Exact reproduction of all the data is required, with pictures excluded.

### Collected data entries
== Segment start ==

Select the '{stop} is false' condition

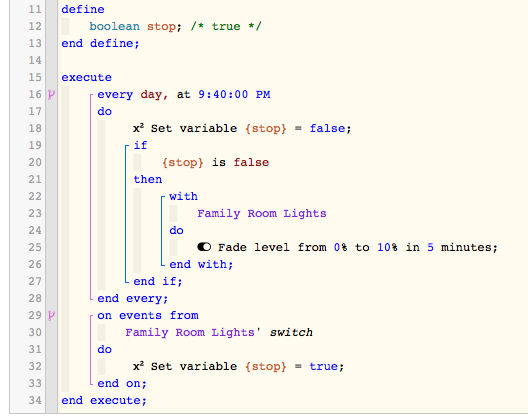[216, 162]
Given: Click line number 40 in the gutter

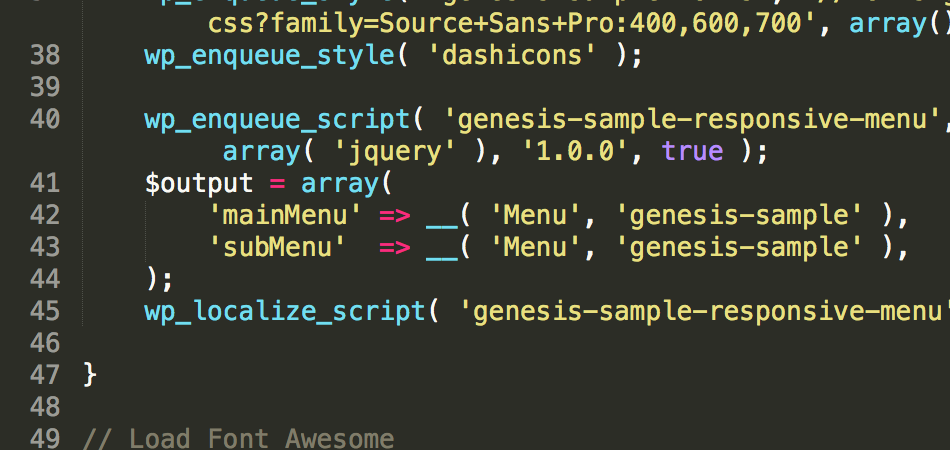Looking at the screenshot, I should (45, 120).
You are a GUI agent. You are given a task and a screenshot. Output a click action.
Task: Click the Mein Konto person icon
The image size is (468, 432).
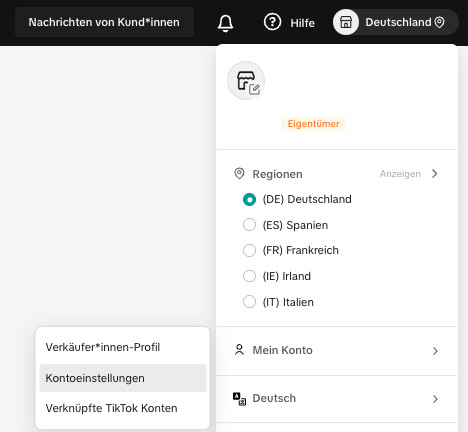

== Segment end ==

### Solution to this exercise
Select the '{stop} is false' condition

[216, 162]
Given: Click line number 40 in the gutter

Looking at the screenshot, I should (45, 120).
You are a GUI agent. You are given a task and a screenshot. Output a click action.
Task: Click the Mein Konto person icon
The image size is (468, 432).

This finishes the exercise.